Schlüsseldienst

Amerikaner wollen abhören

Die Verbindlichkeit stellen Politiker wie Tauss oder Siegmar Mosdorf allerdings in Frage. Letzterer ist nicht nur Vorsitzender der Enquete-Kommission "Zukunft der Medien in Wirtschaft und Gesellschaft - Deutschlands Weg in die Informationsgesellschaft" im Deutschen Bundestag, sondern auch Staatssekretär im BMWi und kein Befürworter der amerikanischen Kryptopolitik.

Für David Aaron, den amerikanischen Sondergesandten für Kryptographie, war dies ein Grund, Mosdorf zum Abendessen zu empfangen, um ihn über "die Wahrheit der amerikanischen Verschlüsselungspolitik" aufzuklären. Die amerikanischen Hardliner mit Vizepräsident Al Gore an der Spitze versuchen, Druck auszuüben. Ihr Ziel: Die Unterzeichnerstaaten des Wassenaar-Abkommens sollen ihre Entscheidung revidieren, Public-Domain-Software von der Exportkontrolle zu befreien.
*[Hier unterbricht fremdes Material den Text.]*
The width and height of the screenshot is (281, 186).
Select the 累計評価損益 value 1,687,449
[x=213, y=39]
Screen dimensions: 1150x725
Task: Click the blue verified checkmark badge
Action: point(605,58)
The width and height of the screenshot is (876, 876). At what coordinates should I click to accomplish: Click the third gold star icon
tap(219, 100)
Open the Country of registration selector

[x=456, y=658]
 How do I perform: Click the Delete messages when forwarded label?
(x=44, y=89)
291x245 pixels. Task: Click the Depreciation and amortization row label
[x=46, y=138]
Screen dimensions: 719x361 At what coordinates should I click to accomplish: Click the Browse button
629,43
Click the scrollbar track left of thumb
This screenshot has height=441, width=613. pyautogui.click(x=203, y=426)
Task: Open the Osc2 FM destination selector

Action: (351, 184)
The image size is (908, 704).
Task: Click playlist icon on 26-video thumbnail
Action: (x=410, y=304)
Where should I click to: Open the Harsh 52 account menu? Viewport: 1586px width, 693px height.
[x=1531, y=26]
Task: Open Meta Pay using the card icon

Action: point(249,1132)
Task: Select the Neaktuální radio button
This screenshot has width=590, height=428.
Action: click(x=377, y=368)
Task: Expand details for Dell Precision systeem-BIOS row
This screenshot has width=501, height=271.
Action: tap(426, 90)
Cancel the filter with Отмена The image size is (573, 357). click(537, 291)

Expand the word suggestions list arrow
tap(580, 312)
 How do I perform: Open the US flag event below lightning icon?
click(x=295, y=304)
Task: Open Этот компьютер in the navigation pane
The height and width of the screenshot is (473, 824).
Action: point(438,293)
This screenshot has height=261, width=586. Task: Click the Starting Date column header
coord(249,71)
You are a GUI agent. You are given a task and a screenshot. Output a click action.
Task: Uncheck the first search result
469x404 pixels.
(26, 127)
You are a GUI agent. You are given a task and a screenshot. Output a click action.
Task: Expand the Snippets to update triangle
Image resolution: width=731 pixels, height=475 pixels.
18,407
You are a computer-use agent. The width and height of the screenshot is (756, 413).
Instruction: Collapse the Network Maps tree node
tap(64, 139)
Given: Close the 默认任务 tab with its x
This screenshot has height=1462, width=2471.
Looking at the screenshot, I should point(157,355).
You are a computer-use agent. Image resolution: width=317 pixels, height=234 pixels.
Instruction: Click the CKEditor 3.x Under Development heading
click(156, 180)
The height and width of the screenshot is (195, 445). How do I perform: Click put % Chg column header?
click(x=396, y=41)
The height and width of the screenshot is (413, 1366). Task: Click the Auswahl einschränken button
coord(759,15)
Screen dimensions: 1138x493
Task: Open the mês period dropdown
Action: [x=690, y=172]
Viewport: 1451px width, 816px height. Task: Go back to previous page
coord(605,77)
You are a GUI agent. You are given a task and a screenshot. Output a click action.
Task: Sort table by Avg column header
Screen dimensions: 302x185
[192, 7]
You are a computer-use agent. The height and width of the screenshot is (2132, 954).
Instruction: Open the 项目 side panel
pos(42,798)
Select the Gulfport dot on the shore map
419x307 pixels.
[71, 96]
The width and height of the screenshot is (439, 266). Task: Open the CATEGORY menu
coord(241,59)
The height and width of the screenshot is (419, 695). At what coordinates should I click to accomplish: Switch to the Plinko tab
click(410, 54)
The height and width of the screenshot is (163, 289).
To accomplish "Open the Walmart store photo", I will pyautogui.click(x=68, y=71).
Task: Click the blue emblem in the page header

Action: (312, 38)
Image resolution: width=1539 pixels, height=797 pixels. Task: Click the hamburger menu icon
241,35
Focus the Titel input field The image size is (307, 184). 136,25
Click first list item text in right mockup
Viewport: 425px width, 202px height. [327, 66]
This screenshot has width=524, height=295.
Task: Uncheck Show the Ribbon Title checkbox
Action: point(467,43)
Der Grund dafür liegt auf der Hand: Wenn Firmen oder Privatleute dazu übergehen, Nachrichten nicht mehr unverschlüsselt via Telefon und Fax zu übertragen, sondern verschlüsselte E-Mails austauschen, sinkt die Effizienz des amerikanischen Abhörsystems "Echelon". Dieses Spionagenetz, das Kanada, Großbritannien, Neuseeland und Australien mit tragen, existiert seit nunmehr 50 Jahren. Es wird vom US-Geheimdienst National Security Agency (NSA, http://www.nsa.gov) betrieben.

Nach einem im Frühjahr 1998 vorgestellten Bericht der EU-Kommission durchforstet Echelon jede Minute mehrere Millionen Telefonate, E-Mails, Faxe und Telexe nach Stichwörtern und fängt "interessante" Mitteilungen ab. Ziele sind Organisationen, Unternehmen, Regierungen und Privatpersonen. Laut EU zapft Echelon auch die 25 Intelsat-Kommunikationssatelliten an, über die rund 90 Prozent aller Telefonate laufen.

Die Bundesregierung unter Kanzler Gerhard Schröder prüft derzeit, ob und welcher Sicherheitsbedarf durch die breite Nutzung der Informations- und Verschlüsselungstechniken entsteht und welche Maßnahmen erforderlich sind. In Wien, wo im vergangenen November eine Konferenz zur Verabschiedung einer sogenannten "General Software Note" stattfand, widersetzte sich die Schröder-Regierung erfolgreich dem Ansinnen der USA, den Zugriff von Polizeibehörden auf verschlüsselte Daten im Wassenaar-Abkommen zu verankern.

Unter Federführung des BMWi ist jetzt ein Aktionsprogramm geplant, das unter anderem der "Förderung des Einsatzes kryptographischer Verfahren zum Schutz der Vertraulichkeit der elektronischen Kommunikation von Bürgern und Unternehmen" angemessen Rechnung tragen soll. Obwohl die Bundesregierung festgelegt hat, daß die Kompetenz in Sachen Kryptopolitik bei Bundeswirtschaftsminister Müller liegt, ist noch offen, welche Position der Nachfolger von Manfred Kanther im Bundesinnenministerium vertritt. Otto Schily gibt sich zum einen in Internet-Fragen bedeckt, andererseits bespricht er sich mit dem amerikanischen Kryptoexperten Aaron.